▶ [WHAT TO WORK ON]: Reproduce the records below word for word, line by line, and omit the pictures from your answer.

**********

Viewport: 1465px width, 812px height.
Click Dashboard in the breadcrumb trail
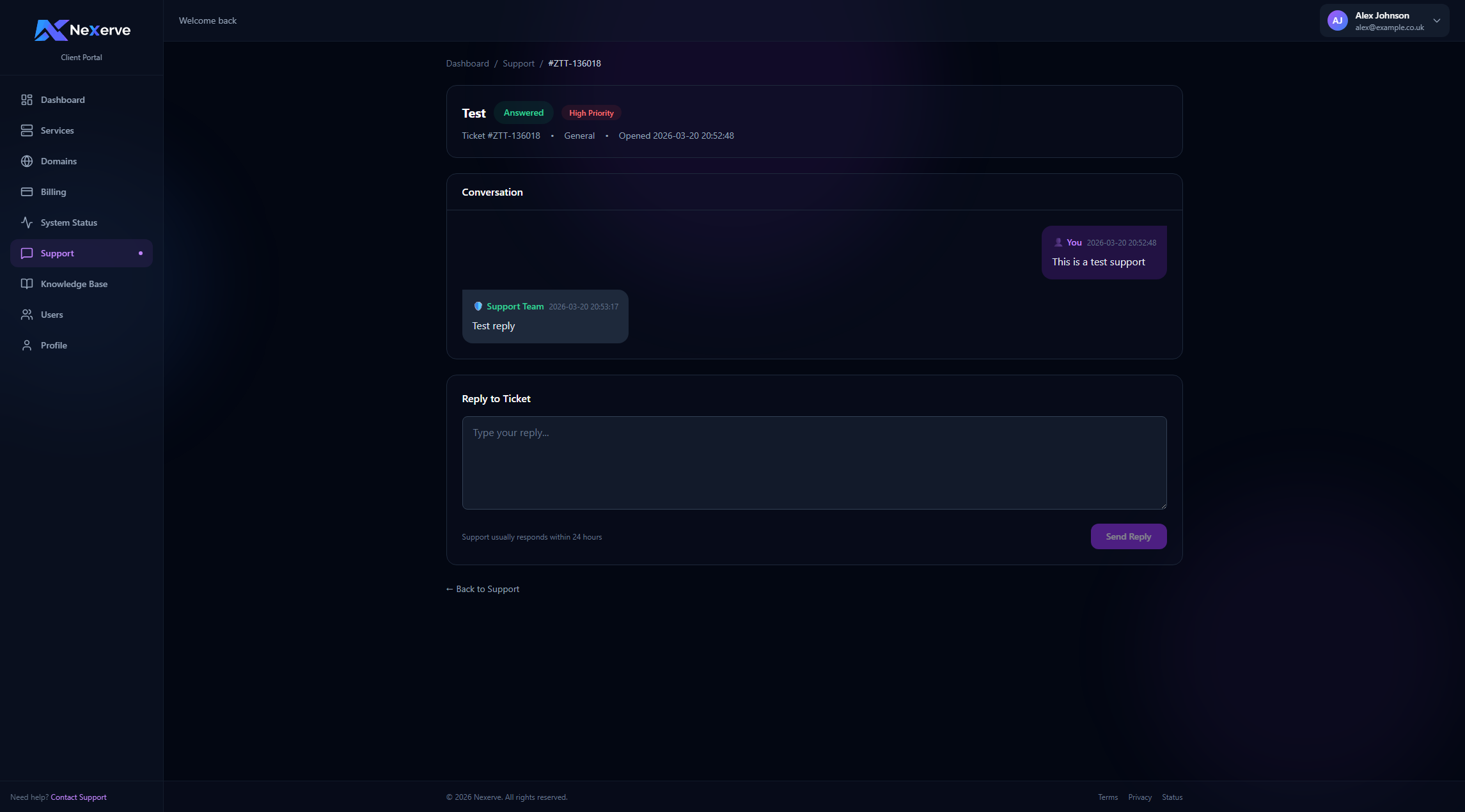coord(467,63)
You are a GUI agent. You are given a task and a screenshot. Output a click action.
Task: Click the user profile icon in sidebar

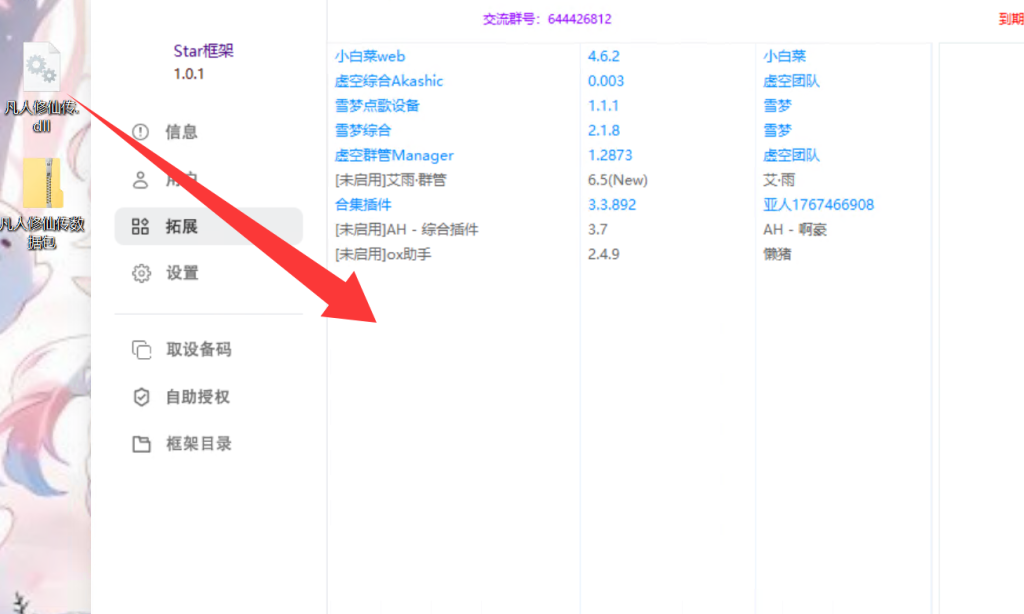point(141,180)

**********

▶ [ANSWER TO THIS EXERCISE]:
Viewport: 1465px width, 812px height.
Click Dashboard in the breadcrumb trail
coord(467,63)
You are a GUI agent. You are given a task and a screenshot. Output a click action.
Task: Click the user profile icon in sidebar

point(141,180)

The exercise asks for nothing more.